A question we see often is where social media fits into the sales funnel. Should you consider and treat them like leads? Or prospects? Or what?
We are used to somewhat traditional methods of marketing, where a given marketing campaign will drive interest into the top of your funnel, which you can then convert down to a sale.
Unlike a television ad or any other type of marketing campaign, with social media you are not (should not) be solely trying to drive sales. You should be building community and loyalty around your brand and what it represents, which will eventually pay off in the forms of sales and referrals. In that sense, it is not a direct (short-term) lead generator (unless you run a specific contest/campaign for that purpose). However, being on social media and using it right creates a very sustainable base for future sales.
People who follow you on social media have indeed expressed an interest in your brand (and even endorse it), but still may not have an interest in buying from you just yet. They are therefore not a ‘lead’, but they are still in-tuned with your brand and listening to your communications. Such as with a commercial, a billboard, or a banner ad on a website that are shown to a person regardless if they want to see it or not, on social media people are saying “I want to hear what you have to say” when they click Like or Follow.
And so to accommodate social media into the picture, we add a new and wider piece of the funnel at the top. This is what we could call the ‘Receptive Audience‘. They are not just part of the general awareness pool since they follow you, and are still not quite a lead. They are in between.
So what are the implications of this new piece to the sales funnel?
Well, you treat a lead and a prospect differently, right? The ‘receptive audience’ should also be treated differently. They may have liked you on Facebook or followed you on Twitter, but this does not mean they’re looking to make a purchase.
You should focus on intriguing them with your content – not pushing them towards a sale. This is why only 1 out of 10 publications on social networks should be promotional of your products/services. The other 9 of those posts should be strictly for the user’s benefit (educational / entertaining / useful, etc). They say social media is the softest soft sell for a reason.
Because not all followers on social media will eventually purchase from you at all, this part of the funnel must be much larger. This means you must develop a wide reach on social media to have that boil down to sufficient sales in the end. The good part is that building your base can be easily done with the right strategy and social media’s inherent ‘sharing’ nature.
Social media is not just about the number of fans or followers you have. Sure, you need a decent audience to be able to have them make their way all the way down the funnel to a sale, but without engagement those followers will never make the jump from Receptive Audience to Leads. You need to intrigue them with your content and influence them progressively over time.
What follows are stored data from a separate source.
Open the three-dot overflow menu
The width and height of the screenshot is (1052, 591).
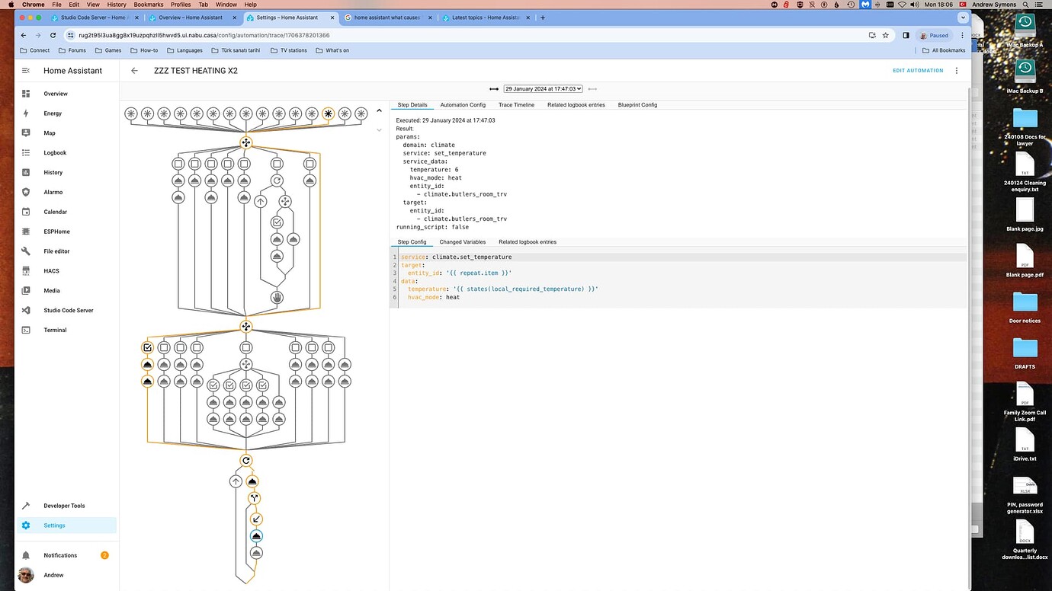[x=957, y=71]
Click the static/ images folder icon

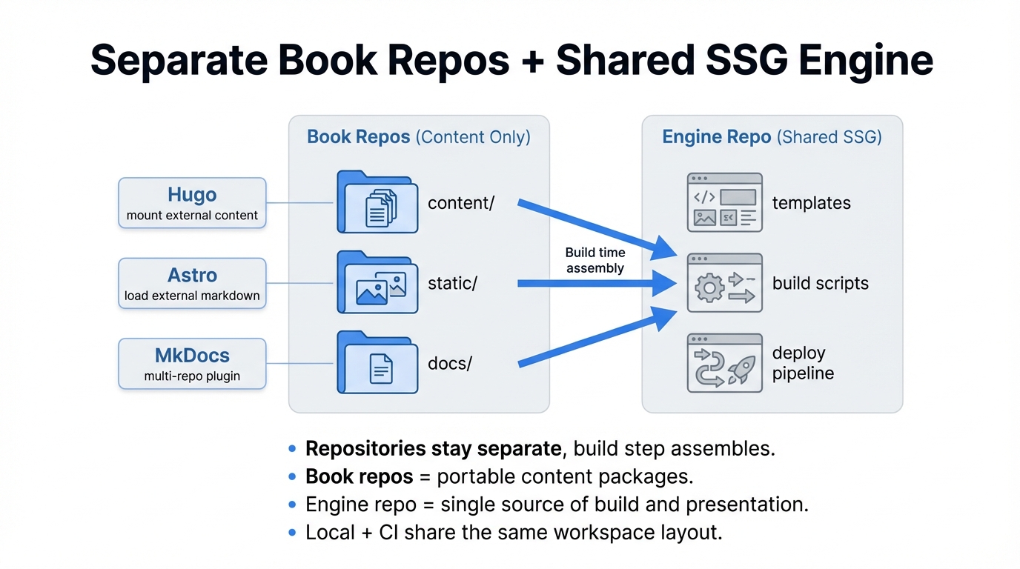click(x=377, y=283)
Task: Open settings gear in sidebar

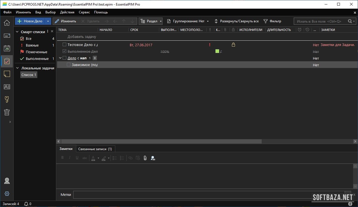Action: 7,194
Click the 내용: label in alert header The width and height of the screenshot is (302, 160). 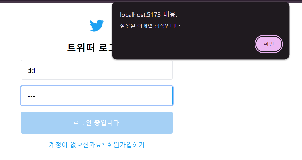click(170, 14)
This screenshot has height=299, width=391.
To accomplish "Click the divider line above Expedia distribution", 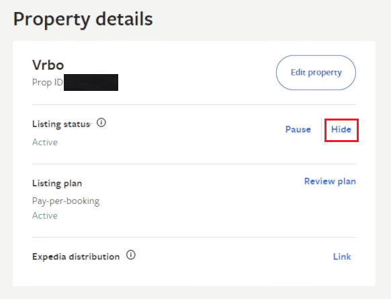I will point(194,237).
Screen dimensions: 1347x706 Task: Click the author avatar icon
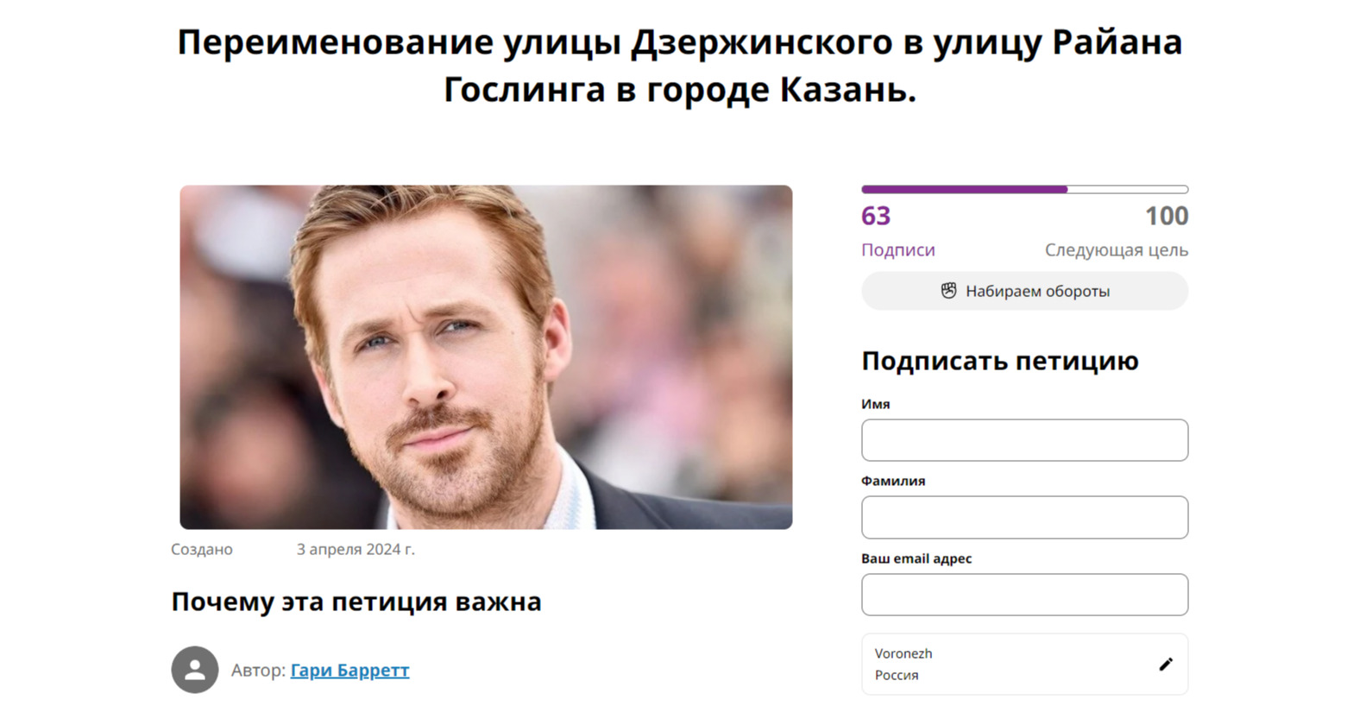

Because your fans and followers may all mature at different times towards becoming a lead, you need to make it available for them to do so – without pushing it on them. Setup methods for people to learn more about your products or services or ask questions. Make your website link prominent in your description, allow direct messages to your Facebook page, offer free e-books or downloads, etc. Then, use your 1 in 10 posts to reinstate the fact that these methods of becoming a lead are available.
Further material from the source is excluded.